La religion joua un rôle essentiel dans l’édification du Premier Empire bulgare. Alors que l’aristocratie des boilas proto-Bulgares était initialement tengriste (avec la divinité Tangra), les populations soumises (slaves, grecques, valaques, albanaises…) avaient déjà été christianisées durant l’antiquité tardive, sous l’Empire romain d'Orient. Parmi les Slaves, certains étaient restés fidèles à la mythologie slave.

Le christianisme commença à se répandre dans la noblesse proto-Bulgare sous le règne du khan Kroum au début du IXe siècle, mais ce ne fut qu’à la fin de ce siècle que le khan Boris Ier se convertit avec tous ses boilas, non sans révoltes de la part de certains[1]. Boris hésita entre les formes romaine et byzantine du christianisme cherchant surtout à obtenir la plus grande autonomie possible pour la future Église nationale. Des négociations amorcées avec Rome conduisirent Constantinople à reconnaitre en 870 l’existence d’une Église nationale bulgare (archevêché de Pliska).

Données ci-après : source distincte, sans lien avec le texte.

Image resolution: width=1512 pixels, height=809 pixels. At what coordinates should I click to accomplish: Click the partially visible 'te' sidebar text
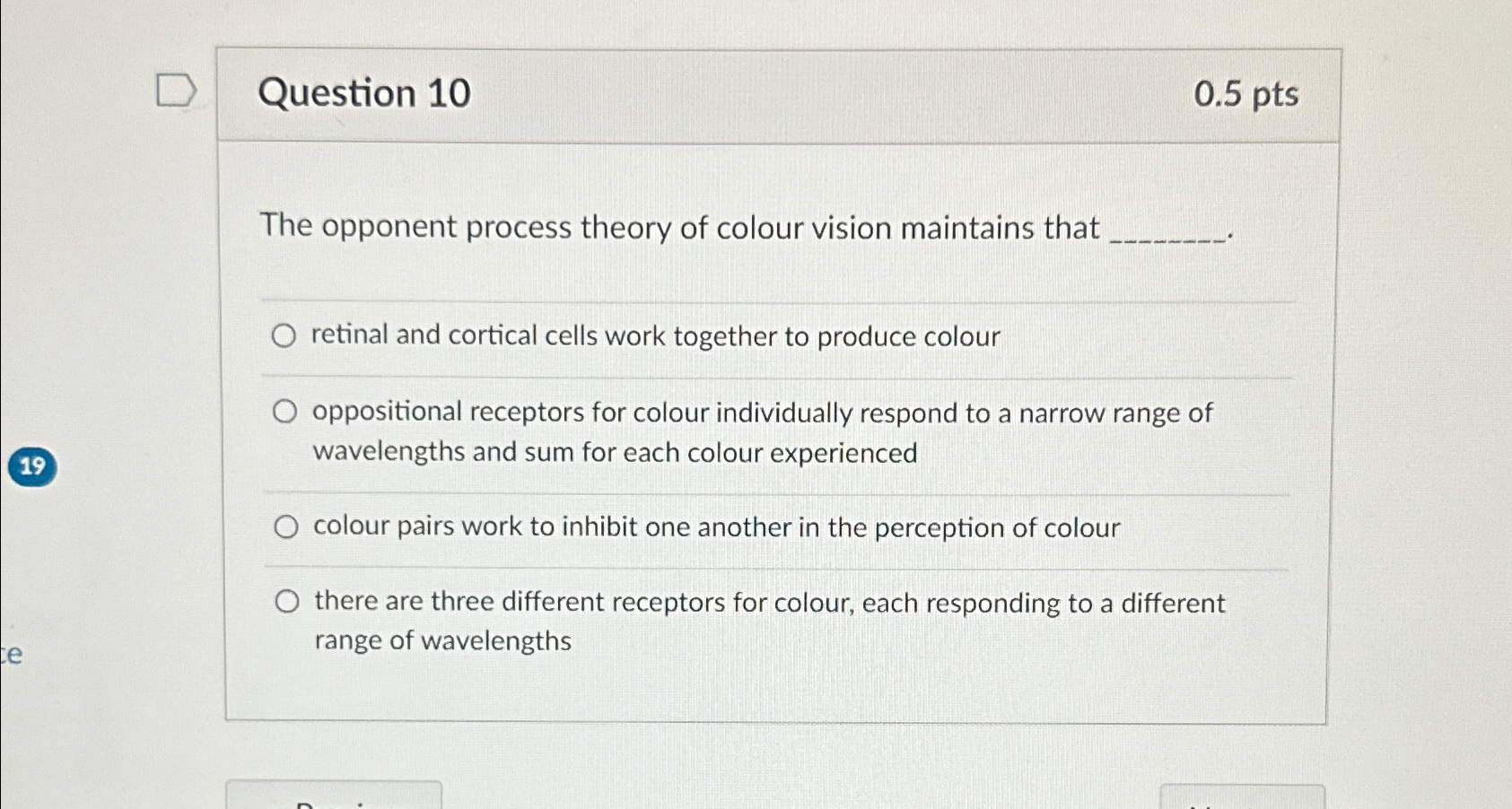click(11, 654)

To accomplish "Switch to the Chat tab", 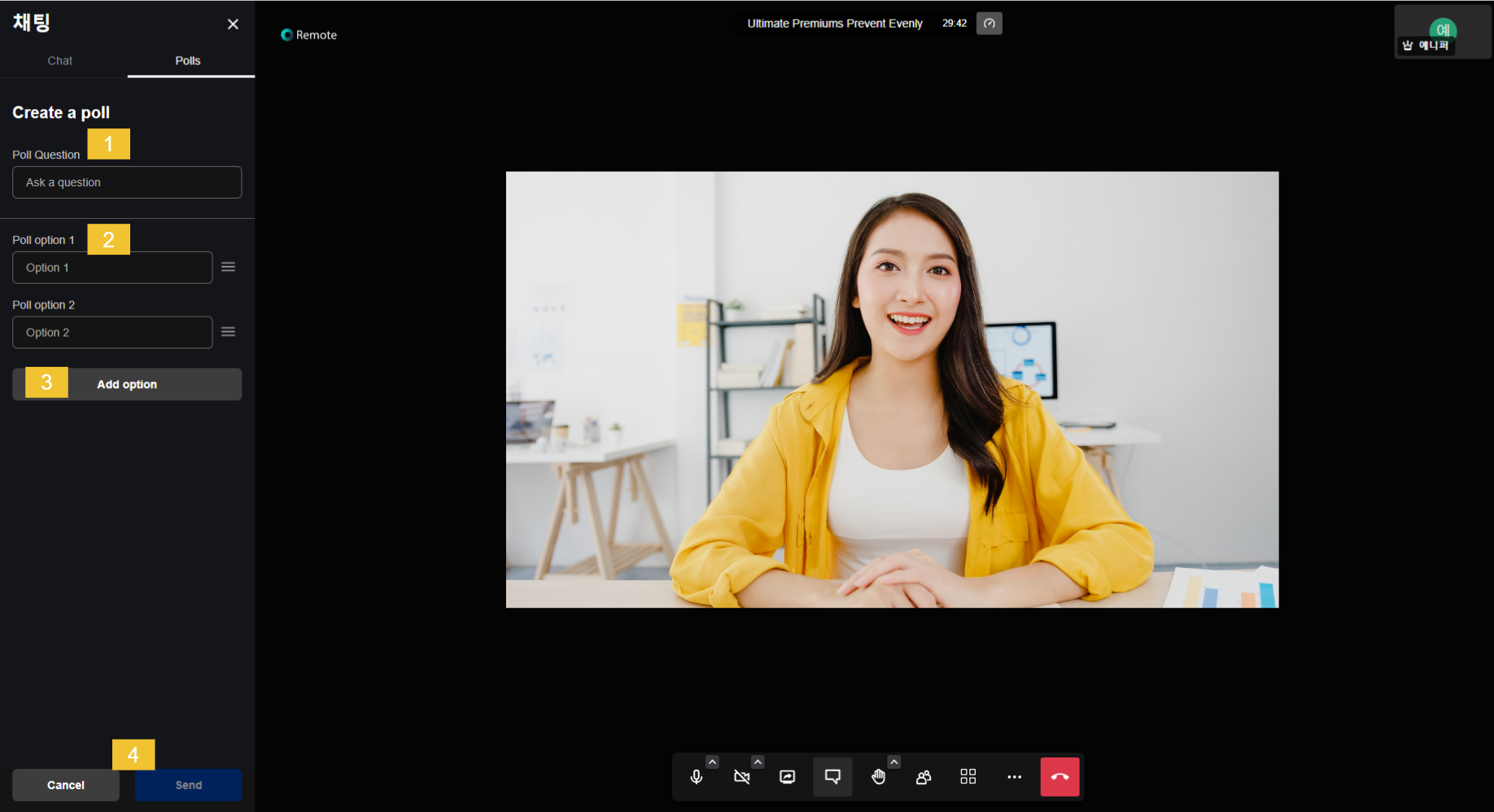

La nouvelle Église avait à sa tête un archevêque qui dépendait de Constantinople, ce qui ne satisfaisait pas Siméon Ier, lequel aspirait au titre d’empereur. Après la bataille d’Anchialos de 917, il convoqua un concile qui éleva l’archevêque Léonce au rang de patriarche, décision que n’acceptèrent les Byzantins que sous le successeur de celui-ci. Lors de la chute finale du Premier Empire bulgare en 1081, le patriarcat fut aboli, son titulaire rétrogradé au rang d’archevêque (entre-temps établi à Ohrid), mais conserva une certaine autonomie en étant placé sous la juridiction personnelle de l’empereur byzantin et non du patriarche de Constantinople.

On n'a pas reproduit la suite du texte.